Embedding Function with Gemini

If you prefer Google's Gemini:

// lib/embeddings.ts
import { GoogleGenerativeAI } from '@google/generative-ai'

const genAI = new GoogleGenerativeAI(process.env.GEMINI_API_KEY!)

export async function generateEmbedding(text: string): Promise<number[]> {
  const model = genAI.getGenerativeModel({ model: 'embedding-001' })
  const result = await model.embedContent(text)
  return result.embedding.values
}

Step 3: Indexing Your Documents

Before your chatbot can answer questions, you need to index your content.

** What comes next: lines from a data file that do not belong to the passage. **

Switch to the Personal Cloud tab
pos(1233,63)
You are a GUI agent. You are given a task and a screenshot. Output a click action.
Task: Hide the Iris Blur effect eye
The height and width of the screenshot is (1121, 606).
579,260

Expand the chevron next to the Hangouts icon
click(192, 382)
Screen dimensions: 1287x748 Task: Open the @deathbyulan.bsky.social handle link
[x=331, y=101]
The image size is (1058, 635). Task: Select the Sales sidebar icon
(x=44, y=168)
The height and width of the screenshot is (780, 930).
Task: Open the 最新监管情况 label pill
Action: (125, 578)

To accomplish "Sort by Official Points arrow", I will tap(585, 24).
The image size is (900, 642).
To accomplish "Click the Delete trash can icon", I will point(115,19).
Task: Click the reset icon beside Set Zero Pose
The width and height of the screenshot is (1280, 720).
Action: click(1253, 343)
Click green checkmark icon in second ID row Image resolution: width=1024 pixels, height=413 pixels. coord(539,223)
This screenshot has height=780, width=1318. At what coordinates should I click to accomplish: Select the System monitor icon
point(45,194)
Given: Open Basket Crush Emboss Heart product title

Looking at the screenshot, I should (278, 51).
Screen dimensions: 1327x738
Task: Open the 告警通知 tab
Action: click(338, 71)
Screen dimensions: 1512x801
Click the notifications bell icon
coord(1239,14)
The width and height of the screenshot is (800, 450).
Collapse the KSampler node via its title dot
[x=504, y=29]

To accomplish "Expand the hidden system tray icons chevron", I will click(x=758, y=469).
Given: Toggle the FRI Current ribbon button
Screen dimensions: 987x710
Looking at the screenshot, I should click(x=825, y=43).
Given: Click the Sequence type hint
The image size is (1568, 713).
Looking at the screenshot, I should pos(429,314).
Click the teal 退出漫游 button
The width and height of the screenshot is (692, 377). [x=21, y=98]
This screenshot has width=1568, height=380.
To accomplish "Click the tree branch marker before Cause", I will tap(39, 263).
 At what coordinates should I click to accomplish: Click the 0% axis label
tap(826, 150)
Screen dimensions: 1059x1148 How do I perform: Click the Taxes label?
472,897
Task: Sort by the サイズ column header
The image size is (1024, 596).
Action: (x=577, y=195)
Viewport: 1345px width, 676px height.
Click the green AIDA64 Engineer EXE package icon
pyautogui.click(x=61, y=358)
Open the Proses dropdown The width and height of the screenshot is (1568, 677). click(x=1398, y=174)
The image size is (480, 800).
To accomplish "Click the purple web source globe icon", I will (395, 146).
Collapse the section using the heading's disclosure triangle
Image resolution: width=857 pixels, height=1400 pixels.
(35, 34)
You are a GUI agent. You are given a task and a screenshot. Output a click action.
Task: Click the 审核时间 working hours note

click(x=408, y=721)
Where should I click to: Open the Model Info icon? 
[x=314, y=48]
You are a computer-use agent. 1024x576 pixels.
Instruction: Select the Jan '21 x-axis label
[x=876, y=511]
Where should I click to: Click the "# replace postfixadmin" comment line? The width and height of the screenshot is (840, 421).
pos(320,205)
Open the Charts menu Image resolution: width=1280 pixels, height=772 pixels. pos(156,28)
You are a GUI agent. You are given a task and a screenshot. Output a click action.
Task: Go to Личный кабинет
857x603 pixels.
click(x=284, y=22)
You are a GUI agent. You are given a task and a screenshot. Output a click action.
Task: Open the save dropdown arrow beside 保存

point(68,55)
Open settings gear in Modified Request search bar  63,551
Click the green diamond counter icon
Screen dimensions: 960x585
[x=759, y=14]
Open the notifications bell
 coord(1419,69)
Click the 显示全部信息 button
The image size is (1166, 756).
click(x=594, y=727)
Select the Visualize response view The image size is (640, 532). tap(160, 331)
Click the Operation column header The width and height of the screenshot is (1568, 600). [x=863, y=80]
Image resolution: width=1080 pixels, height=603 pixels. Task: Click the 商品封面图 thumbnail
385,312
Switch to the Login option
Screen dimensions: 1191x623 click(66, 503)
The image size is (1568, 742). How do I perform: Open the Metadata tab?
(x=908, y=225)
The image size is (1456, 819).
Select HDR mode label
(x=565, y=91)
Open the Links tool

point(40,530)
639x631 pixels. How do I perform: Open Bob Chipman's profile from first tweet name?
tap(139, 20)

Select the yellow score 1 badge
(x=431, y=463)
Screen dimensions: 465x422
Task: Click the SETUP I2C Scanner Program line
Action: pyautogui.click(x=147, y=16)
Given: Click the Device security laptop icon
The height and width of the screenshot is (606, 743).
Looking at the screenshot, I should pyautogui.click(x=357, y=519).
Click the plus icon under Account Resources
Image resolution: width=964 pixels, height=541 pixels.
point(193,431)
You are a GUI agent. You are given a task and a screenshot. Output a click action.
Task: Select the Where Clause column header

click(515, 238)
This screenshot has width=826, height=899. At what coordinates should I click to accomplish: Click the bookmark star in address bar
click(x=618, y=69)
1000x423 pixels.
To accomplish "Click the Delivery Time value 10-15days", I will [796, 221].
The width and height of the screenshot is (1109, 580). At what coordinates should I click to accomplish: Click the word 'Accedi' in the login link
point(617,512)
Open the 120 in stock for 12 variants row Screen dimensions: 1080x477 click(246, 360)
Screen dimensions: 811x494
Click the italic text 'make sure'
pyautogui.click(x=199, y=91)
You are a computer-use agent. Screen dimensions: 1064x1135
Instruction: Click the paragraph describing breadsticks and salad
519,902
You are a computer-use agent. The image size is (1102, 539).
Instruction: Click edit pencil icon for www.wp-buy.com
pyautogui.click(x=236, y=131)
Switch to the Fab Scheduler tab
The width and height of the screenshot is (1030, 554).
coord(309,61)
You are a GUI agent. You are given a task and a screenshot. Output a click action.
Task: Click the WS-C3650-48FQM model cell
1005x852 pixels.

This involves:

Splitting documents into chunks
Generating embeddings for each chunk
Storing them in Supabase

Document Chunking

Large documents should be split into smaller chunks for better retrieval accuracy:

// lib/chunking.ts
export function chunkText(text: string, chunkSize = 1000, overlap = 200): string[] {
  const chunks: string[] = []
  let start = 0

  while (start < text.length) {
    const end = Math.min(start + chunkSize, text.length)
    chunks.push(text.slice(start, end))
    start = end - overlap
  }

  return chunks
}

Indexing Script

Create a script to index your documents:

// scripts/index-documents.ts
import { createClient } from '@supabase/supabase-js'
import { generateEmbedding } from '../lib/embeddings'
import { chunkText } from '../lib/chunking'

const supabase = createClient(
  process.env.NEXT_PUBLIC_SUPABASE_URL!,
  process.env.SUPABASE_SERVICE_ROLE_KEY!
)

async function indexDocument(content: string, metadata: Record<string, unknown>) {
  const chunks = chunkText(content)

  for (const chunk of chunks) {
    const embedding = await generateEmbedding(chunk)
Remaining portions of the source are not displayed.